They had planned a quiet memorial. But then Sharon Osbourne stepped forward, her hands trembling as she held a yellowed envelope. Kelly stood besides her, pale, eyes full of tears. My father…. he knew this was coming long time ago,” she said, voice breaking. Sharon then revealed a secret Ozzy had kept for decades -a truth written in a single, scaled letter, hidden in his private safe. The letter, dated 1994, began with a chilling line: “if you’re reading this, then the time has come.” No one at the funeral – not even his closet friend – could have imaged Ozzy had predicted his own death, even describing when his health would begin to fail. But the real shock was the reason: Ozzy hadn’t simply passed from age or illness…. He made a choice. A sacrifice. Sharon, who had stayed silent for years, finally confused: “Ozzy once told me, ‘I’m not afraid to die. I’m only afraid of leaving before I’ve made things right,” And he did. Even if no one ever knew.” DETAILS IN COMMENT SECTION……

Ozzy Osbourne, whose gleeful “Prince of Darkness” image made him one of the most iconic rock frontmen of all time, has died aged 76.

Ozzy Osbourne, pioneering heavy metal singer and Black Sabbath frontman,  dies at 76

A statement from the Osbourne family reads: “It is with more sadness than mere words can convey that we have to report that our beloved Ozzy Osbourne has passed away this morning. He was with his family and surrounded by love. We ask everyone to respect our family privacy at this time.” No cause of death was given, though Osbourne had experienced various forms of ill health in recent years.

Osbourne was one of the most notorious figures in rock: an innovator whose eerie wail helped usher in heavy metal, a showman who once bit the head off a bat on stage, an addict whose substance abuse led him to attempt to murder his wife, and latterly, a reality TV star much loved for his bemusement at family life on The Osbournes.

His death comes less than three weeks after his retirement from performance.

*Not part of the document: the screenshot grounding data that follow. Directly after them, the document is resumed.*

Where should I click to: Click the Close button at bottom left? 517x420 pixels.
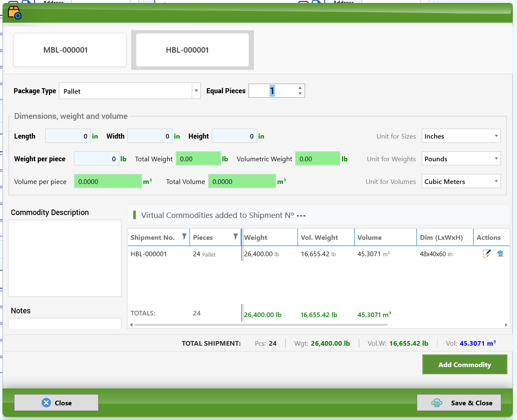(x=56, y=403)
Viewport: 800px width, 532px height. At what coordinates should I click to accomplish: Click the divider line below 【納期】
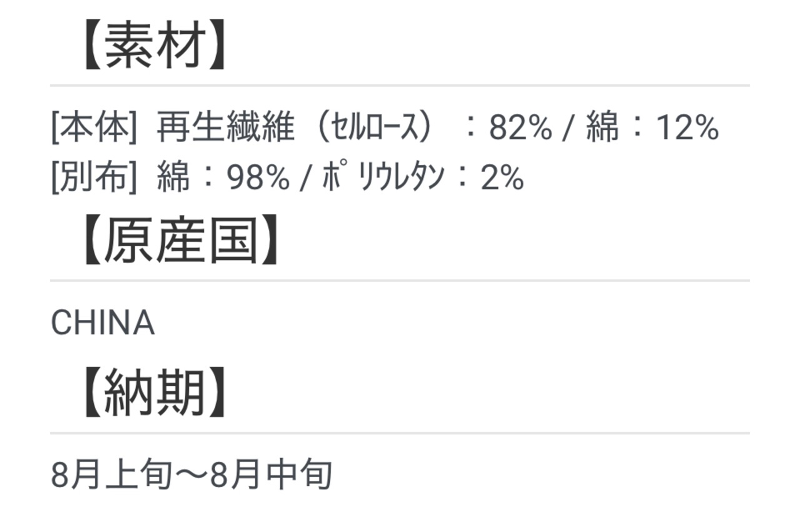pos(400,433)
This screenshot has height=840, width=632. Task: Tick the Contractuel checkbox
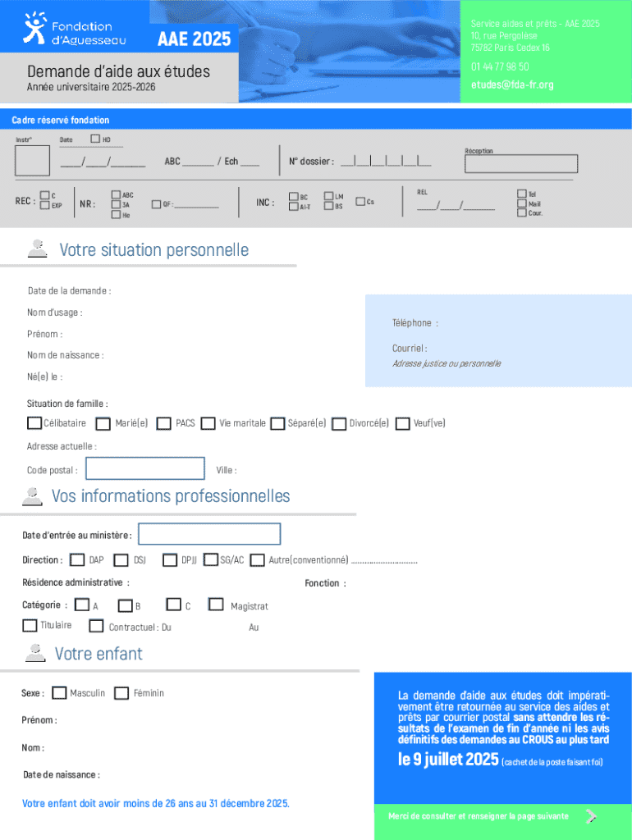coord(96,627)
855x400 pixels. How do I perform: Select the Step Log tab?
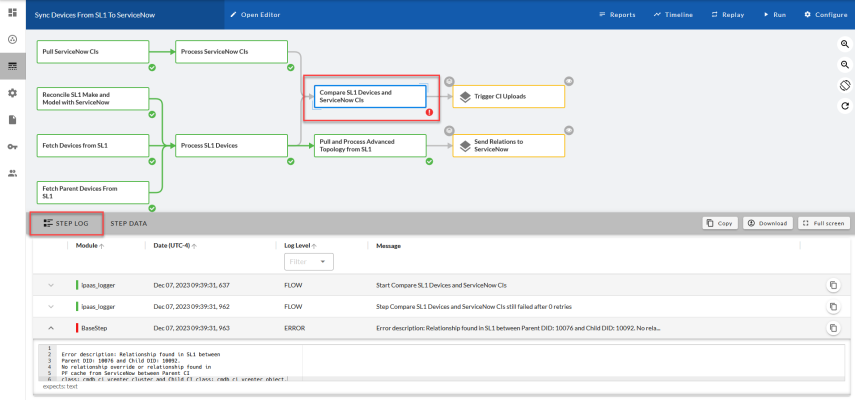point(66,223)
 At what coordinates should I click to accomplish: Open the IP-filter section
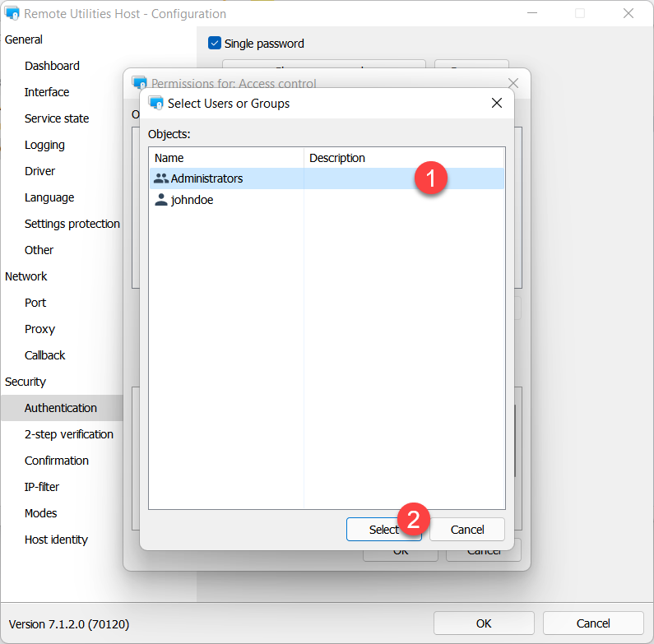tap(42, 487)
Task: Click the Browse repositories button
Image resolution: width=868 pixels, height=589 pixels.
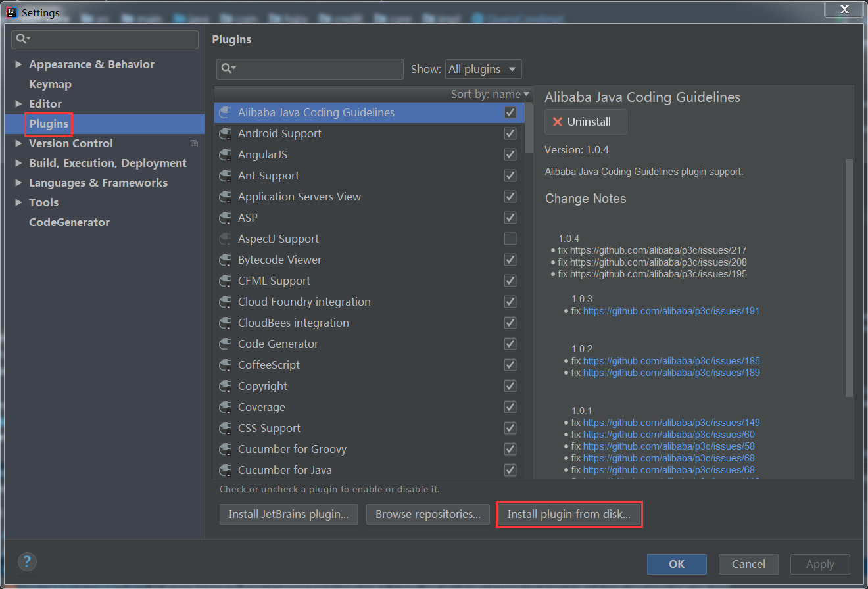Action: coord(427,514)
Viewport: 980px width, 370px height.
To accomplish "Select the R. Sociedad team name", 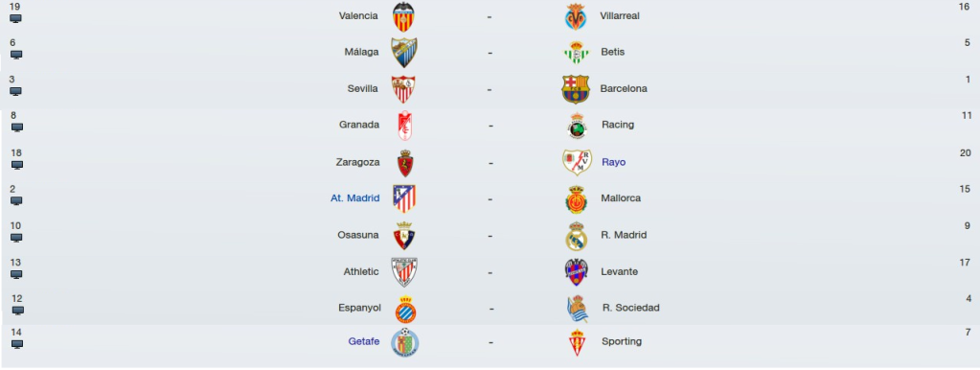I will pyautogui.click(x=630, y=308).
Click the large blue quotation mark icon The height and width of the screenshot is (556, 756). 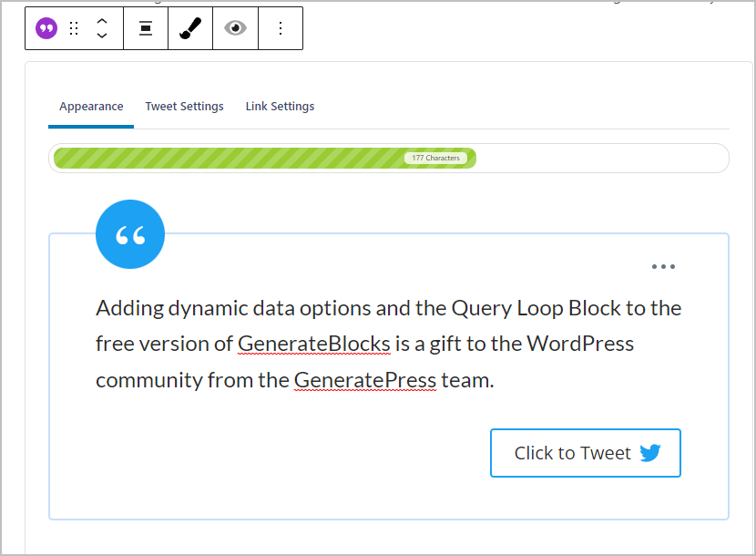click(129, 233)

On 5 July, Osbourne reunited with his original bandmates in the pioneering group Black Sabbath for the first time since 2005, for Back to the Beginning: an all-star farewell concert featuring some of the biggest names in metal. “I’ve been laid up for six years, and you’ve got no idea how I feel,” he told the crowd that night, referring to extensive health issues including a form of Parkinson’s and numerous surgeries on his spine. “Thank you from the bottom of my heart.”

He was born John Michael Osbourne in Aston, Birmingham, in 1948, the son of a pair of factory workers. He had a tough upbringing. As well as living in relative poverty, aged 11 he was repeatedly sexually abused by two boys: “It was terrible … It seemed to go on for ever,” he told the Mirror in 2003. He was also jailed for burglary: “I was no good at that. Fucking useless,” he admitted in 2014.

This industrial working-class environment fed into the sound of Osbourne’s defining musical project, Black Sabbath, whose heavy sound revolutionised British rock music. “We wanted to put how we thought about the world at the time,” the band’s bassist, Geezer Butler, said in 2017. “We didn’t want to write happy pop songs. We gave that industrial feeling to it.”